··· Data extract ···

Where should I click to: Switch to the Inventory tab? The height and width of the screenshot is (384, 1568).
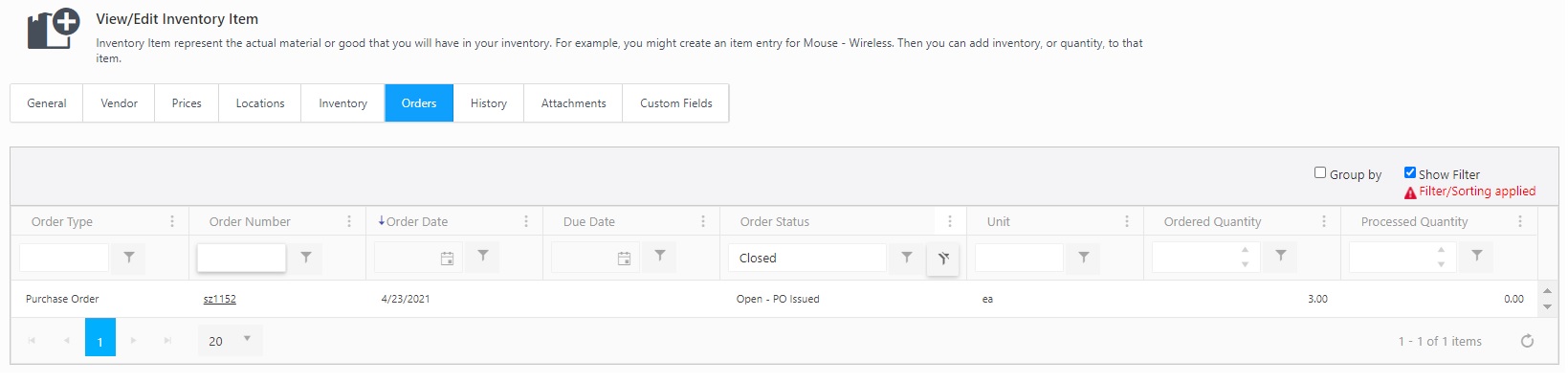[342, 103]
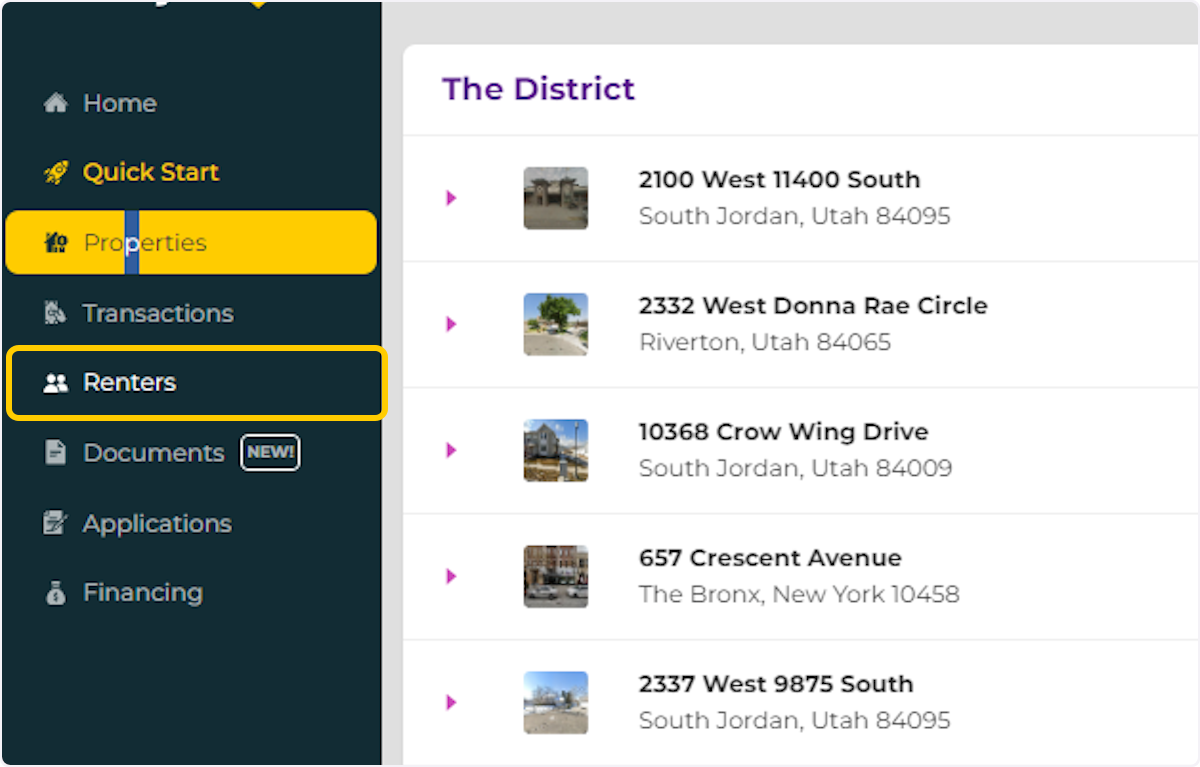The height and width of the screenshot is (767, 1200).
Task: Expand the 10368 Crow Wing Drive listing
Action: tap(450, 450)
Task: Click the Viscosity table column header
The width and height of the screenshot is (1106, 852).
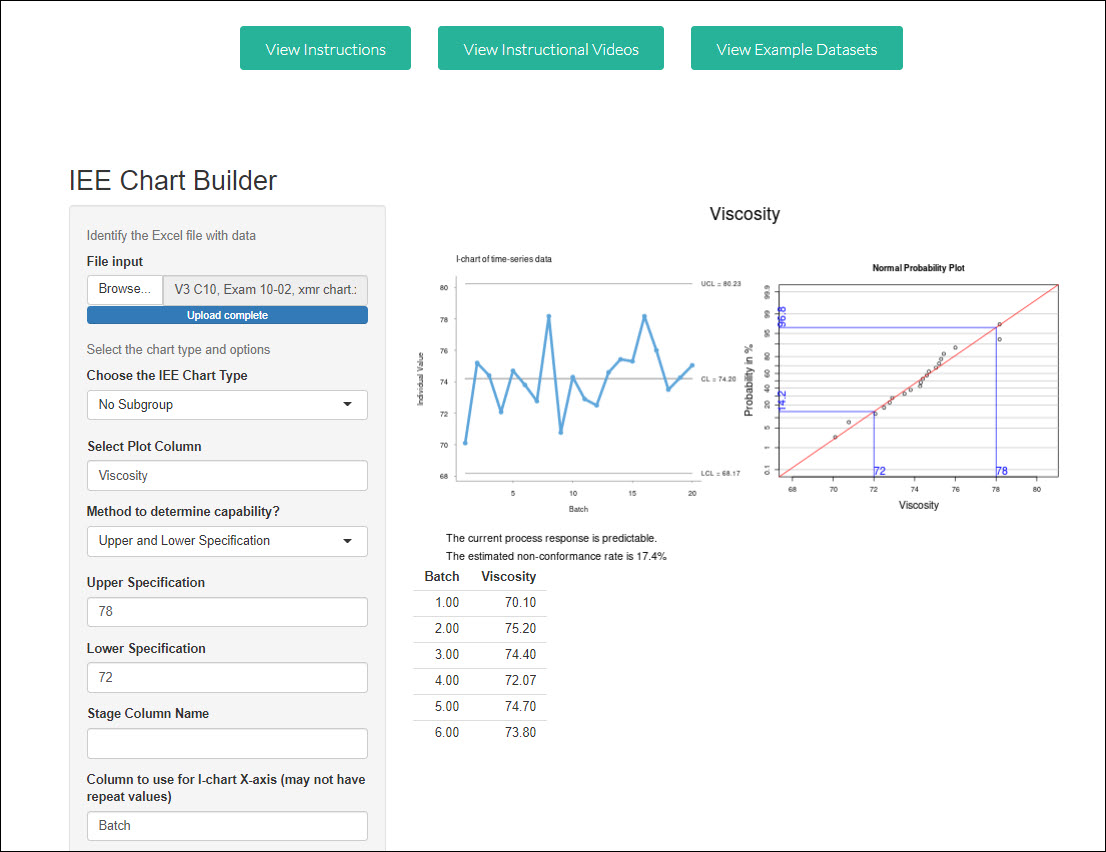Action: click(x=508, y=577)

···

▶ **Your objective**: Extract, verbatim and alone, the lines from the line that contains "The width and" to the last line of the records, inclusive; drop any picture.

▶ **Expected answer**:
The width and height of the screenshot is (1106, 852).
Action: click(x=508, y=577)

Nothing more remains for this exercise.